● **Entries provided**:
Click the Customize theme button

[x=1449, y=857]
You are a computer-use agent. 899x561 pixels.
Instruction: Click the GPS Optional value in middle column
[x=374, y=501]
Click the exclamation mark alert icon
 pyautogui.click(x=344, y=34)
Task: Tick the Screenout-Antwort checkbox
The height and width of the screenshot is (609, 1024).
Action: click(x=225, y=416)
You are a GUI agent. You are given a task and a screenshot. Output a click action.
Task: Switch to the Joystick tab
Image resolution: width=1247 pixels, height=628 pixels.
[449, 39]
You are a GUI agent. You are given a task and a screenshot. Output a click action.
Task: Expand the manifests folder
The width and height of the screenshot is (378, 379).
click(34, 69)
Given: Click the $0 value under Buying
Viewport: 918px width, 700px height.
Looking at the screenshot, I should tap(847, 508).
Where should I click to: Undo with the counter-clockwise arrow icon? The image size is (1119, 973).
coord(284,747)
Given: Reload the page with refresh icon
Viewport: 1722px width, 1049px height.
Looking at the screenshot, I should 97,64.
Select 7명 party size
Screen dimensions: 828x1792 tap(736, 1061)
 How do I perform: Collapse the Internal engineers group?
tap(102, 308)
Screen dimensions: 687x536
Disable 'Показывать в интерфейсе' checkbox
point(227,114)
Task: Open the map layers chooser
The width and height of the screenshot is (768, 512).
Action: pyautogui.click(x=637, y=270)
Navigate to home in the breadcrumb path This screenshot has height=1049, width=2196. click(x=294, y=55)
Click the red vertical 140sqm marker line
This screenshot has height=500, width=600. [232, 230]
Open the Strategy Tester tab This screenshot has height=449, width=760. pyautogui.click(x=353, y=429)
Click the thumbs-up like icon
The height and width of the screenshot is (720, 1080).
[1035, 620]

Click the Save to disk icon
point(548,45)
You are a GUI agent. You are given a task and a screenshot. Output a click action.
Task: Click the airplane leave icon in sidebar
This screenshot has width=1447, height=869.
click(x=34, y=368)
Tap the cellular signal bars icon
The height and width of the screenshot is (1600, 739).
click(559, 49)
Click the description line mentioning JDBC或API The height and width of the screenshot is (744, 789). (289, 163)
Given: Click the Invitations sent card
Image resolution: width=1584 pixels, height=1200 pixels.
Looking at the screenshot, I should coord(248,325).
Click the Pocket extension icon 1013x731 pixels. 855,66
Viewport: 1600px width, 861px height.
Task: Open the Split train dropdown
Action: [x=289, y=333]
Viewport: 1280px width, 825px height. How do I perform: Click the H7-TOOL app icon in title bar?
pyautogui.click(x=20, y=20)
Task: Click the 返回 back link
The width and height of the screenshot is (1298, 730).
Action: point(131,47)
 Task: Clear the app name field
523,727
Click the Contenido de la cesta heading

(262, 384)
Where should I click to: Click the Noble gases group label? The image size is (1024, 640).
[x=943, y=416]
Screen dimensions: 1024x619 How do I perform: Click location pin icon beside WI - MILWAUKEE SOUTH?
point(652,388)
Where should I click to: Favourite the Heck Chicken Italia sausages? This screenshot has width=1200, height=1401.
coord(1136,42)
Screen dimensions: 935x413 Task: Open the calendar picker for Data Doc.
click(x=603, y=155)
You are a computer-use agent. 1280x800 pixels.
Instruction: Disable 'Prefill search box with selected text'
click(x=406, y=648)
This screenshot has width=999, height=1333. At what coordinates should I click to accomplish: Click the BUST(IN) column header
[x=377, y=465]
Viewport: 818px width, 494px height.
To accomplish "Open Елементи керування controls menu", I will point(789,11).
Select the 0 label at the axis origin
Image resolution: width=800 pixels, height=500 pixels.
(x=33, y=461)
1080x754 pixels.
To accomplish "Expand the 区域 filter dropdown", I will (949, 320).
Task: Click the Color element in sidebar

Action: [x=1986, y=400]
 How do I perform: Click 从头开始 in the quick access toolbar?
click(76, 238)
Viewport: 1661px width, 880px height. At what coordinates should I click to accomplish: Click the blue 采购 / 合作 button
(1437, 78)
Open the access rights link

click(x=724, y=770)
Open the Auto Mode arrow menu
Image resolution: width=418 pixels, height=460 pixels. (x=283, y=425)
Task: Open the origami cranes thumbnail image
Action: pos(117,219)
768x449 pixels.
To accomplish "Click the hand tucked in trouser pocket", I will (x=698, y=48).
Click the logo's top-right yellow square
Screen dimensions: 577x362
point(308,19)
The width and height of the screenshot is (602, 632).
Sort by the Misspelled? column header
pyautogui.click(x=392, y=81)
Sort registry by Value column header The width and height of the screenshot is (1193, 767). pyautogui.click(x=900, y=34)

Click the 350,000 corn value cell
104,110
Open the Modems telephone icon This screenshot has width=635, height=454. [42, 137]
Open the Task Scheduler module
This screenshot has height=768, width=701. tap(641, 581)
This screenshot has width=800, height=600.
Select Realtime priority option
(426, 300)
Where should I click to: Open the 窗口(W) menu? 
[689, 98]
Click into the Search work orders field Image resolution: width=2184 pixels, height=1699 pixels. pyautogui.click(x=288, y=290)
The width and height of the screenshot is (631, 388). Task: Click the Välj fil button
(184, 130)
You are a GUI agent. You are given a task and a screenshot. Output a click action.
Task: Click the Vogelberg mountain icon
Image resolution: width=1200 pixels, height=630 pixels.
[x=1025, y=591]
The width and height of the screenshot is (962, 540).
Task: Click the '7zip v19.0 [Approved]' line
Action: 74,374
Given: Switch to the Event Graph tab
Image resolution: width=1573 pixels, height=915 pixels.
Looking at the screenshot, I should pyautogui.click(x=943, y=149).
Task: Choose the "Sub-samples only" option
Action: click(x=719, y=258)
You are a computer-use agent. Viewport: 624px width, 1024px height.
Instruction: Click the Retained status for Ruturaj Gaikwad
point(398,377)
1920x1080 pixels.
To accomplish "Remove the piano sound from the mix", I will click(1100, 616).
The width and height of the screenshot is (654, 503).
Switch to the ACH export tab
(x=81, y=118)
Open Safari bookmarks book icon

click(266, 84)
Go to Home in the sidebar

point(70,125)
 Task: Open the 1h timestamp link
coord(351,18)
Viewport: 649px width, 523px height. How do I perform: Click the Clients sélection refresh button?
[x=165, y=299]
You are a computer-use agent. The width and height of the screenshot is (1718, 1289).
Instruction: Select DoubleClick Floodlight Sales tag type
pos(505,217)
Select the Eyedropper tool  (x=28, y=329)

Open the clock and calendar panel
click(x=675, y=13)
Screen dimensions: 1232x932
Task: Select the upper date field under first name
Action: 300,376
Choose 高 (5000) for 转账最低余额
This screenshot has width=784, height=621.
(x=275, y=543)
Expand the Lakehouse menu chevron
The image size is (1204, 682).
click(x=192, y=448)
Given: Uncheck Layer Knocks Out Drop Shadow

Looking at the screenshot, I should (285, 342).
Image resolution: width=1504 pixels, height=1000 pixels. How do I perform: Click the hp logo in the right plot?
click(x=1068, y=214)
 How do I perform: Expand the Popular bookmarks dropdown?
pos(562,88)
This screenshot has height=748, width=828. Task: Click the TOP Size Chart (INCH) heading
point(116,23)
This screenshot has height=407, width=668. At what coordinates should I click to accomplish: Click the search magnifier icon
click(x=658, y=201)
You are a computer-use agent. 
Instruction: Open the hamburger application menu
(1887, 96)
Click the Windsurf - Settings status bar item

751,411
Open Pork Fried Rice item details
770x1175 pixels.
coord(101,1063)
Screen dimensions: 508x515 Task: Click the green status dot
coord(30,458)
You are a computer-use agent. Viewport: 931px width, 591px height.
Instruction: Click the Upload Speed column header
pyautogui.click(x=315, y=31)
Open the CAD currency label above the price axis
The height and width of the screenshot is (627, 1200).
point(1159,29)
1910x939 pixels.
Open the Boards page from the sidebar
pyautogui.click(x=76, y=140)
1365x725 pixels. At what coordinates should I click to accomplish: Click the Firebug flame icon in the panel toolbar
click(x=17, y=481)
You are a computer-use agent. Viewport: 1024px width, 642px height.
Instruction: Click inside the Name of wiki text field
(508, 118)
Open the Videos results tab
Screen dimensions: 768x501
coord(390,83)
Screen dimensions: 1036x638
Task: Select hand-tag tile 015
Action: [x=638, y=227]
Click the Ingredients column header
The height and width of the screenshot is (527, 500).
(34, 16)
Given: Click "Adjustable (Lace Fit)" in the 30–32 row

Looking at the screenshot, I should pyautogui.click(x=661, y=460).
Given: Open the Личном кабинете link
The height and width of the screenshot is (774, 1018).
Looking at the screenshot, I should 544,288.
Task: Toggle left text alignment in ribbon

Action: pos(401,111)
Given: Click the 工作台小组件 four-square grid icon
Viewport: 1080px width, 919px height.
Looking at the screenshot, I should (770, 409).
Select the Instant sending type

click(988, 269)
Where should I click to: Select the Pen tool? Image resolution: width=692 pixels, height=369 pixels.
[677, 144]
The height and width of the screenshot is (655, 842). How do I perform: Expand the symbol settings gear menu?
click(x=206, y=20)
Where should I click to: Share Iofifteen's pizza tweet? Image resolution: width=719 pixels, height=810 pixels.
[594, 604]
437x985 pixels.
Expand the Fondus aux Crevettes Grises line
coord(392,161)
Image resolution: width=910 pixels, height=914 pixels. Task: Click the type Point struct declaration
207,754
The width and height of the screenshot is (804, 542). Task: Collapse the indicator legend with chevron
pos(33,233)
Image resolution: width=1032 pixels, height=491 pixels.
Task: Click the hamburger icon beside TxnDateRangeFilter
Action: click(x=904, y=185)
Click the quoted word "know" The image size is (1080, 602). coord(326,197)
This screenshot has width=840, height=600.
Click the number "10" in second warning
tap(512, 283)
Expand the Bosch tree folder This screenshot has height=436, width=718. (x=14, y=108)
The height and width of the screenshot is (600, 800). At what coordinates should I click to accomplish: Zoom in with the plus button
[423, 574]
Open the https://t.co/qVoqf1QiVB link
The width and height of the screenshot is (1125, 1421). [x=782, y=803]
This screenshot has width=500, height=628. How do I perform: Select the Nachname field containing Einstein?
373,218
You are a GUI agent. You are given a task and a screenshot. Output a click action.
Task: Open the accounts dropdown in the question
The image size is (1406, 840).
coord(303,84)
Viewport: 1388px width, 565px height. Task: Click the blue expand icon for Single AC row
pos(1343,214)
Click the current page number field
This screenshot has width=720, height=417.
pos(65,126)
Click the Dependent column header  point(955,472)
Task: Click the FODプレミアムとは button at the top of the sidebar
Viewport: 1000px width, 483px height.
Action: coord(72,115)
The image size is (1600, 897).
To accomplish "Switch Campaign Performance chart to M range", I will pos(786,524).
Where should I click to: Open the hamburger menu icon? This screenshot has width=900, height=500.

● **What to produce**:
Of all the entries above, output exactly the lines between the one holding "Open the https://t.co/qVoqf1QiVB link" and the one holding "The image size is (1600, 897).", inclusive.

● **Solution**:
Open the https://t.co/qVoqf1QiVB link
The width and height of the screenshot is (1125, 1421). [x=782, y=803]
This screenshot has width=500, height=628. How do I perform: Select the Nachname field containing Einstein?
373,218
You are a GUI agent. You are given a task and a screenshot. Output a click action.
Task: Open the accounts dropdown in the question
The image size is (1406, 840).
coord(303,84)
Viewport: 1388px width, 565px height. Task: Click the blue expand icon for Single AC row
pos(1343,214)
Click the current page number field
This screenshot has width=720, height=417.
pos(65,126)
Click the Dependent column header  point(955,472)
Task: Click the FODプレミアムとは button at the top of the sidebar
Viewport: 1000px width, 483px height.
Action: coord(72,115)
The image size is (1600, 897).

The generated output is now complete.